Why the $x_E$ distribution triggered by a pizero does not measure the fragmentation function

Hard-scattering in pp collisions was discovered at the CERN-ISR in 1972 by measurements utilizing inclusive single or pairs of hadrons. Due to the steeply falling power-law $p_T$ spectrum of the scattered partons, the inclusive single particle (e.g. pizero) spectrum from jet fragmentation is dominated by trigger fragments with large $\langle{z_t}\rangle\sim 0.7-0.8$, where $z_t=p_{T_t}/p_{T{\rm jet}}$ is the fragmentation variable.

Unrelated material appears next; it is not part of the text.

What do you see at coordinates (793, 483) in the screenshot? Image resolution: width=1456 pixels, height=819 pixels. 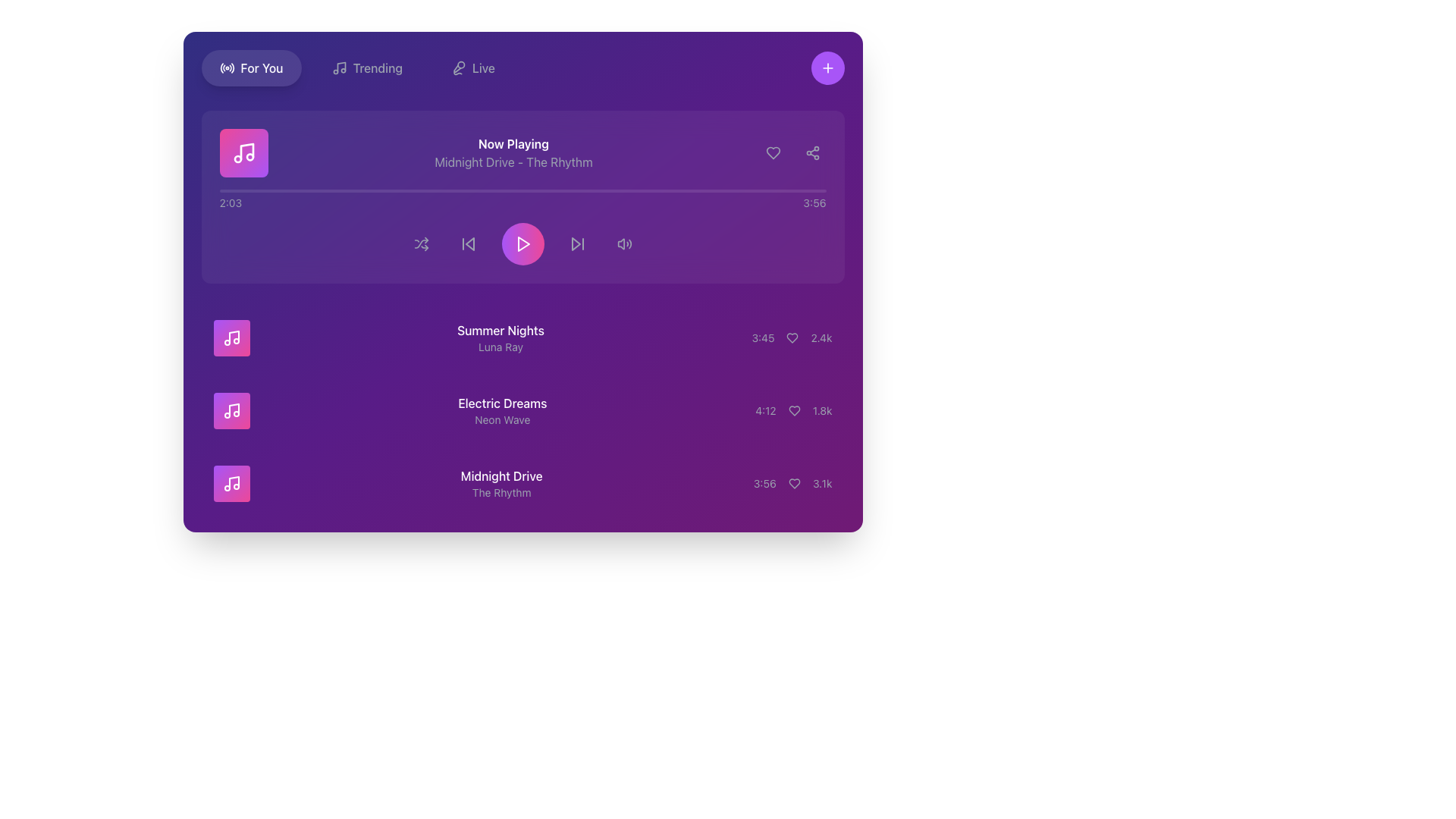 I see `the heart icon located in the bottom-right corner adjacent to 'Midnight Drive'` at bounding box center [793, 483].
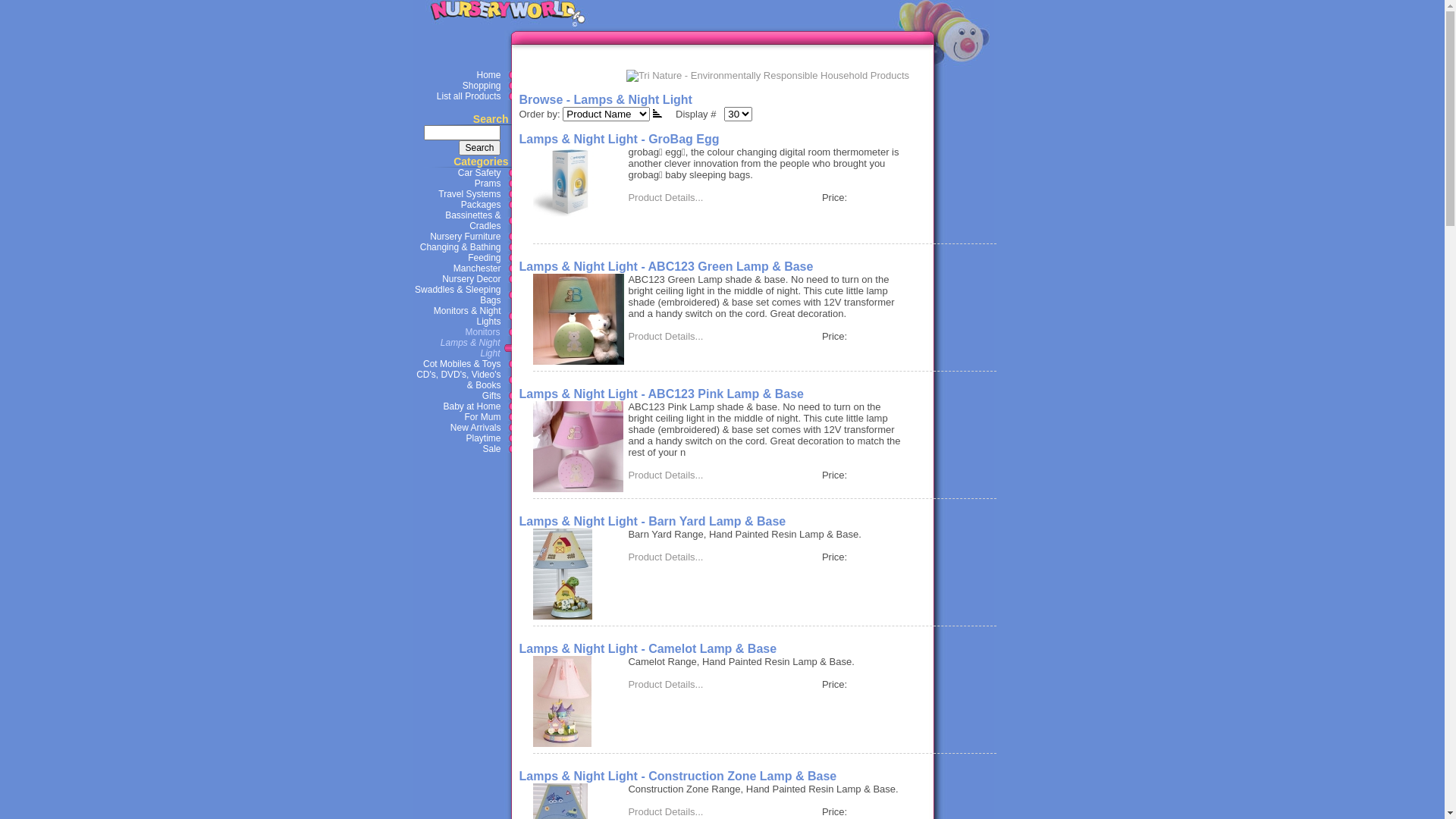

It was generally assumed, following Feynman, Field and Fox, as shown by data from the CERN-ISR experiments, that the $p_{T_a}$ distribution of away side hadrons from a single particle trigger [with $p_{T_t}$], corrected for $\langle {z_t}\rangle$, would be the same as that from a jet-trigger and follow the same fragmentation function as observed in $e^+ e^-$ or DIS. PHENIX attempted to measure the fragmentation function from the away side $x_E\sim p_{T_a}/p_{T_t}$ distribution of charged particles triggered by a $\pi^0$ in p-p collisions and showed by explicit numerical calculation that the $x_E$ distribution was actually quite insensitive to the fragmentation function. The lack of sensitivity to the fragmentation function will be explained, and an analytic formula for the $x_E$ distribution given. The away-side distribution has the nice property that it both exhibits $x_E$ scaling and is directly sensitive to the ratio of the away jet $\hat{p}_{T_a}$ to that of the trigger jet, $\hat{p}_{T_t}$ and thus to the relative energy loss of the two jets escaping from the medium in RHI collisions. Applications to measurements from Au+Au collisions at RHIC will be presented, leading to some interesting conclusions.